• Set exercise: Copy each of the following records line for line, without changing a single character.

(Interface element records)
BEGIN
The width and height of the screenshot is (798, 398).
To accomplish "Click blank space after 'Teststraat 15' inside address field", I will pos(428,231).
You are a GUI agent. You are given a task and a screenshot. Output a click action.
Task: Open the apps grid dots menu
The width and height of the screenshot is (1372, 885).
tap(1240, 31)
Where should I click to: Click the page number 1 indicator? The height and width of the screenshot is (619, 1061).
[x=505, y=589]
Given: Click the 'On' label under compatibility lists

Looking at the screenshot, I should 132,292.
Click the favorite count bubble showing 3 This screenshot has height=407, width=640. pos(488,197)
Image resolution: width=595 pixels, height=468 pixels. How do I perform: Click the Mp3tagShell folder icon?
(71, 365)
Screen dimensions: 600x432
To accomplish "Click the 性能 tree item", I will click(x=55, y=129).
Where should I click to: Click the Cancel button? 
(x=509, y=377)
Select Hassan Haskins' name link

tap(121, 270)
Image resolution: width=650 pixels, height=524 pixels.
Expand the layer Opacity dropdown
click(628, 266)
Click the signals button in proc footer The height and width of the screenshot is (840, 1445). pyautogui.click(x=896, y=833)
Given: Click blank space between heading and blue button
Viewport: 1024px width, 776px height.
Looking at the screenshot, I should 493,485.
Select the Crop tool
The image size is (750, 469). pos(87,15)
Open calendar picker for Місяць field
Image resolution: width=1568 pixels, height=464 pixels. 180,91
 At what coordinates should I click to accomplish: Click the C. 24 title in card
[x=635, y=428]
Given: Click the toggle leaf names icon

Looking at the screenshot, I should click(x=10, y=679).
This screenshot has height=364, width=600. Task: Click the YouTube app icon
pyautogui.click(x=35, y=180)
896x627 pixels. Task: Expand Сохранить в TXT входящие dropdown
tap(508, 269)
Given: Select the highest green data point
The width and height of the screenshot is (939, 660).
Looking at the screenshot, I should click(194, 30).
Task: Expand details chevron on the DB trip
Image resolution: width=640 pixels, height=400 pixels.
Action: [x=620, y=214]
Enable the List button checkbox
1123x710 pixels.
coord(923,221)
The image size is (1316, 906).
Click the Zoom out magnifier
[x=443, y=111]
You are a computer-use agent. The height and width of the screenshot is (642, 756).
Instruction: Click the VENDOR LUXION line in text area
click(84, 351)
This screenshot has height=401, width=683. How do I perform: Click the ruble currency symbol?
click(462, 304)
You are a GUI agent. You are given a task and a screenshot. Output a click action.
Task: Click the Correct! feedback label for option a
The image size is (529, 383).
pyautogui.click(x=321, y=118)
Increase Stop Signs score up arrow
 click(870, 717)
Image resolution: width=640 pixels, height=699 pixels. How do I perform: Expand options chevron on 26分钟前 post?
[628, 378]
END
• Answer below:
The width and height of the screenshot is (798, 398).
To accomplish "Click blank space after 'Teststraat 15' inside address field", I will pos(428,231).
You are a GUI agent. You are given a task and a screenshot. Output a click action.
Task: Open the apps grid dots menu
The width and height of the screenshot is (1372, 885).
tap(1240, 31)
Where should I click to: Click the page number 1 indicator? The height and width of the screenshot is (619, 1061).
[x=505, y=589]
Given: Click the 'On' label under compatibility lists

Looking at the screenshot, I should 132,292.
Click the favorite count bubble showing 3 This screenshot has height=407, width=640. pos(488,197)
Image resolution: width=595 pixels, height=468 pixels. How do I perform: Click the Mp3tagShell folder icon?
(71, 365)
Screen dimensions: 600x432
To accomplish "Click the 性能 tree item", I will click(x=55, y=129).
Where should I click to: Click the Cancel button? 
(x=509, y=377)
Select Hassan Haskins' name link

tap(121, 270)
Image resolution: width=650 pixels, height=524 pixels.
Expand the layer Opacity dropdown
click(628, 266)
Click the signals button in proc footer The height and width of the screenshot is (840, 1445). pyautogui.click(x=896, y=833)
Given: Click blank space between heading and blue button
Viewport: 1024px width, 776px height.
Looking at the screenshot, I should 493,485.
Select the Crop tool
The image size is (750, 469). pos(87,15)
Open calendar picker for Місяць field
Image resolution: width=1568 pixels, height=464 pixels. 180,91
 At what coordinates should I click to accomplish: Click the C. 24 title in card
[x=635, y=428]
Given: Click the toggle leaf names icon

Looking at the screenshot, I should click(x=10, y=679).
This screenshot has height=364, width=600. Task: Click the YouTube app icon
pyautogui.click(x=35, y=180)
896x627 pixels. Task: Expand Сохранить в TXT входящие dropdown
tap(508, 269)
Given: Select the highest green data point
The width and height of the screenshot is (939, 660).
Looking at the screenshot, I should click(194, 30).
Task: Expand details chevron on the DB trip
Image resolution: width=640 pixels, height=400 pixels.
Action: [x=620, y=214]
Enable the List button checkbox
1123x710 pixels.
coord(923,221)
The image size is (1316, 906).
Click the Zoom out magnifier
[x=443, y=111]
You are a computer-use agent. The height and width of the screenshot is (642, 756).
Instruction: Click the VENDOR LUXION line in text area
click(84, 351)
This screenshot has height=401, width=683. How do I perform: Click the ruble currency symbol?
click(462, 304)
You are a GUI agent. You are given a task and a screenshot. Output a click action.
Task: Click the Correct! feedback label for option a
The image size is (529, 383).
pyautogui.click(x=321, y=118)
Increase Stop Signs score up arrow
 click(870, 717)
Image resolution: width=640 pixels, height=699 pixels. How do I perform: Expand options chevron on 26分钟前 post?
[628, 378]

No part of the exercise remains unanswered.